[Dataset entries]
╔══

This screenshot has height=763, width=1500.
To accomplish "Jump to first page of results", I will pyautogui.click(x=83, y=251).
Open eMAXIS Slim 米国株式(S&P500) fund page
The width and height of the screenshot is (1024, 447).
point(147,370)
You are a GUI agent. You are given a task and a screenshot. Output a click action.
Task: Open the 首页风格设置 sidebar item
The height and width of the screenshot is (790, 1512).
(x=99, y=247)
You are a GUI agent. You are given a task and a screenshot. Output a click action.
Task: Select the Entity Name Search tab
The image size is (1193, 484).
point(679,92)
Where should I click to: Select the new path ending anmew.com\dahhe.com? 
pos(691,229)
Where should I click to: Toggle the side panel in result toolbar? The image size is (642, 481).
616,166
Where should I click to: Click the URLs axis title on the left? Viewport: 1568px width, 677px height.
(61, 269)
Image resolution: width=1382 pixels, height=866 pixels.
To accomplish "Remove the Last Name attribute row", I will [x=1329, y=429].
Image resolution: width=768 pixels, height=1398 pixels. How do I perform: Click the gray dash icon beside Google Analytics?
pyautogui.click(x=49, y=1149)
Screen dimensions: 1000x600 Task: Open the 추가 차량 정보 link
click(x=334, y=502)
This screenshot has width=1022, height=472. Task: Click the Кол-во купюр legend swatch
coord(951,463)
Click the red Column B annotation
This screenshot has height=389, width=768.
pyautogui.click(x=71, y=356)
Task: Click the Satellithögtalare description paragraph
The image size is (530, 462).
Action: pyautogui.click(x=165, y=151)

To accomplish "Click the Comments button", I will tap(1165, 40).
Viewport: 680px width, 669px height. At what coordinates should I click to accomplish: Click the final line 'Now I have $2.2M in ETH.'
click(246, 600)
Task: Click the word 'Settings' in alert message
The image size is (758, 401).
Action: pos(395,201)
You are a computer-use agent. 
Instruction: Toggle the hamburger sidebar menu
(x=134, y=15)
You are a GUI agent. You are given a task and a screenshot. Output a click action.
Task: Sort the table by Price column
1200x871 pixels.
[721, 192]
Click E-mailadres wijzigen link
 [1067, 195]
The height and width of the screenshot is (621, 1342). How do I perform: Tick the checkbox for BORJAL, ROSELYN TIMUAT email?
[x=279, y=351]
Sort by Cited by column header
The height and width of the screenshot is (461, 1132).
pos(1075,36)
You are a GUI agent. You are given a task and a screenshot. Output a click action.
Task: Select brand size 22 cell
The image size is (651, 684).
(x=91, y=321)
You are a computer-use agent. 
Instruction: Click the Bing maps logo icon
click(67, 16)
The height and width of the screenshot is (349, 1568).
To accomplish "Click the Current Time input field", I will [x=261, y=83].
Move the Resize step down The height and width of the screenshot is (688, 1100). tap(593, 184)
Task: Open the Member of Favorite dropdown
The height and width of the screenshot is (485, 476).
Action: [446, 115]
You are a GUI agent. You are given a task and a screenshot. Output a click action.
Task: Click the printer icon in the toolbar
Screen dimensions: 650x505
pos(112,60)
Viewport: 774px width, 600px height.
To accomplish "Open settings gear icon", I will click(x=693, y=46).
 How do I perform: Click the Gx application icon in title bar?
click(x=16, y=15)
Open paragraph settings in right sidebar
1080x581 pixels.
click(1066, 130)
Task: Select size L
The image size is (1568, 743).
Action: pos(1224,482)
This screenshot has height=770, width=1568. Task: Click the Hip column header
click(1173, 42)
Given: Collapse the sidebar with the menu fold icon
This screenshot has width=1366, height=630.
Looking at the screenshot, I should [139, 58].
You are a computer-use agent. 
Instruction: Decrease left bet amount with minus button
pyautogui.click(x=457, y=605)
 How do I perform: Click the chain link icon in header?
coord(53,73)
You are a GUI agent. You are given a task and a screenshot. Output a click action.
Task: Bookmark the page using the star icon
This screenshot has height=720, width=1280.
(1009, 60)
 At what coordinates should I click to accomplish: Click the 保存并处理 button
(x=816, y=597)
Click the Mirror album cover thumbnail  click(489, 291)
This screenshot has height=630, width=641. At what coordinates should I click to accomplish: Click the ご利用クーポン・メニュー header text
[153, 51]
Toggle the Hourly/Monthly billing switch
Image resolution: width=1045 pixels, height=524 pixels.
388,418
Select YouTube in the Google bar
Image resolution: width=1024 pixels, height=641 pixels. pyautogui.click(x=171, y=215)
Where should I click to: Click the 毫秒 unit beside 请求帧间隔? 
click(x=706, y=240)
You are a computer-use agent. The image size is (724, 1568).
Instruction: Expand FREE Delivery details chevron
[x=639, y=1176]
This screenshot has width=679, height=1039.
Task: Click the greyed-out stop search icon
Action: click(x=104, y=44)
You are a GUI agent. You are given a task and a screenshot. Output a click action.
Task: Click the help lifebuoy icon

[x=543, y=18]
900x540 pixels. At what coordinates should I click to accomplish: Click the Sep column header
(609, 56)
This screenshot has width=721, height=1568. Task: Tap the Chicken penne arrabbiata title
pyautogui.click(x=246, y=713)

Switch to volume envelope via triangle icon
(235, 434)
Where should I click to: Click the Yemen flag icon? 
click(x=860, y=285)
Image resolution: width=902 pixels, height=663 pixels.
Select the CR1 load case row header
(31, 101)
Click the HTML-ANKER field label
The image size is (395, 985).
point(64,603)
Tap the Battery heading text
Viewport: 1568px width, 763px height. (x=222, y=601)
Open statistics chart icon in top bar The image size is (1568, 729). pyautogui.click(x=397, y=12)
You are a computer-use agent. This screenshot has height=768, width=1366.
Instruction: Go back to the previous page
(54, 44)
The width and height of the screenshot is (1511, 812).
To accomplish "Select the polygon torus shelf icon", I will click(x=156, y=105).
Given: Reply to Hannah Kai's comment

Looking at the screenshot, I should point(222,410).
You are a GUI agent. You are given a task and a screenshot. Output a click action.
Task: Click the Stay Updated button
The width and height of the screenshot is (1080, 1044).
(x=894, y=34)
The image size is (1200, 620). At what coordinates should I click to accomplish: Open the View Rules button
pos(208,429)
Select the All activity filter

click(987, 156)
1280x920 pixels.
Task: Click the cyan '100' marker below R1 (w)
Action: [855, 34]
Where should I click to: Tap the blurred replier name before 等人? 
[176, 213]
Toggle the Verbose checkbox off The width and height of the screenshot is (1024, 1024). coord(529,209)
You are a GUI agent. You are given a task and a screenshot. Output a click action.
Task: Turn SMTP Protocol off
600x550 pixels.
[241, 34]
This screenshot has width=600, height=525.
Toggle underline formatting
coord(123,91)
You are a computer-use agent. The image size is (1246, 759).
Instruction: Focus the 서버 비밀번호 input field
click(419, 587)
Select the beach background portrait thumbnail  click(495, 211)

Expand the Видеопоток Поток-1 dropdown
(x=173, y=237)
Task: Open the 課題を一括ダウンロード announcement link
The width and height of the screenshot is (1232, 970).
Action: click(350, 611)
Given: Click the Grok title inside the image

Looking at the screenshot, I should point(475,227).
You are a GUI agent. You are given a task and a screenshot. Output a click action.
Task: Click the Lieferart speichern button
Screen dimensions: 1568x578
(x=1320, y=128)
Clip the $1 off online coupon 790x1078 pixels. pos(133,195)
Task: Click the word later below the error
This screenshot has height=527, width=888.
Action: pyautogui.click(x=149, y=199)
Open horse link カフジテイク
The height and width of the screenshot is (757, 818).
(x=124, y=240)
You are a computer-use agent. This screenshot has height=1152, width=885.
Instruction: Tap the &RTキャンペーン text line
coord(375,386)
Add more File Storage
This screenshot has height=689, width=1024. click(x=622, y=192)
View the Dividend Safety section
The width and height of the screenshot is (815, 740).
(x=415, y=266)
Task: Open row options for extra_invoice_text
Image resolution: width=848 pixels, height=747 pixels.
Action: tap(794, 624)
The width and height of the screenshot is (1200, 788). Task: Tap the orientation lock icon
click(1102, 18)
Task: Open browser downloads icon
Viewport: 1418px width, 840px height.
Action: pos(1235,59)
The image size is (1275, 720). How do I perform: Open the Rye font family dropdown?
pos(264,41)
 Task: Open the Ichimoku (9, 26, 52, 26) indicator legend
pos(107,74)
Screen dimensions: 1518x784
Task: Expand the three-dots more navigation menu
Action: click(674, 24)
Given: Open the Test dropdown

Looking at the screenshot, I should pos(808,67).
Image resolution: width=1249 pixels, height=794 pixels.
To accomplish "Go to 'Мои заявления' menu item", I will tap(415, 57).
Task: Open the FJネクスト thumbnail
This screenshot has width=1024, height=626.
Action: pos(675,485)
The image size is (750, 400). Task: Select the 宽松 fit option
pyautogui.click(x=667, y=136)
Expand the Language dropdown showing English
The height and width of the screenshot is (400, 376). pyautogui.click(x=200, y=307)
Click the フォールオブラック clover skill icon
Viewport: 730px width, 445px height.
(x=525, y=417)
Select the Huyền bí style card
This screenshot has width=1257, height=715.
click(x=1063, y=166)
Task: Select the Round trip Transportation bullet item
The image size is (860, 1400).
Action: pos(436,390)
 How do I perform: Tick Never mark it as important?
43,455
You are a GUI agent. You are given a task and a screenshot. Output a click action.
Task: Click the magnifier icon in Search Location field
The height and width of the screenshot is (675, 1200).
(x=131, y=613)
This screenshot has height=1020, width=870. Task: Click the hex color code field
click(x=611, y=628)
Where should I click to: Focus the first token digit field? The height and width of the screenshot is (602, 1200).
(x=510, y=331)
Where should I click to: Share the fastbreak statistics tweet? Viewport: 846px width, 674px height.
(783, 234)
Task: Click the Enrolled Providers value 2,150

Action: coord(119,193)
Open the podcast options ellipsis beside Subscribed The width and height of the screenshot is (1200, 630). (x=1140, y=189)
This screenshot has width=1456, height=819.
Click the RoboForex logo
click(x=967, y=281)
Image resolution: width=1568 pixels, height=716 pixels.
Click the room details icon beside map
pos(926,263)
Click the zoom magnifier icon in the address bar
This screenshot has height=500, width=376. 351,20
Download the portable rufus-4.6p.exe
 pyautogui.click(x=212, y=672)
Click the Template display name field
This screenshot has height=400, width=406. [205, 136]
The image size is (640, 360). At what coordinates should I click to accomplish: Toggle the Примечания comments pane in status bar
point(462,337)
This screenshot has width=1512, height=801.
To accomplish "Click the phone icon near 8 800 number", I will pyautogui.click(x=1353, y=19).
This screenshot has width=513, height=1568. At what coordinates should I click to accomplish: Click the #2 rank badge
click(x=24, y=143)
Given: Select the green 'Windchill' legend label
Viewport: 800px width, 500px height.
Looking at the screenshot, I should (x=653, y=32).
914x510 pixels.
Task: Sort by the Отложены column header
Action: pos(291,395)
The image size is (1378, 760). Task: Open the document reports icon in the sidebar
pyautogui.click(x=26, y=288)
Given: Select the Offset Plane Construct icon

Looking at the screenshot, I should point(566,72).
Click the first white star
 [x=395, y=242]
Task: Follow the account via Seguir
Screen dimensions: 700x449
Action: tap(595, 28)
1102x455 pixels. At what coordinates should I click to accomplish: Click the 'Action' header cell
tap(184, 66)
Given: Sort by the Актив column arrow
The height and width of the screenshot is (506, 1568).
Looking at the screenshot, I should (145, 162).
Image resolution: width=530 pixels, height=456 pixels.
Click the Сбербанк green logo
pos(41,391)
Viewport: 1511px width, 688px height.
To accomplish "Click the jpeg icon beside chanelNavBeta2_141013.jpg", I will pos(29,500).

╚══

■ **WHAT THE EXERCISE ASKS**: The answer is the run of lines above from the line containing "Task: Open the 課題を一括ダウンロード announcement link" through the line containing "Clip the $1", copied exactly and alone.

■ **RESULT OF THIS EXERCISE**:
Task: Open the 課題を一括ダウンロード announcement link
The width and height of the screenshot is (1232, 970).
Action: click(350, 611)
Given: Click the Grok title inside the image

Looking at the screenshot, I should point(475,227).
You are a GUI agent. You are given a task and a screenshot. Output a click action.
Task: Click the Lieferart speichern button
Screen dimensions: 1568x578
(x=1320, y=128)
Clip the $1 off online coupon 790x1078 pixels. pos(133,195)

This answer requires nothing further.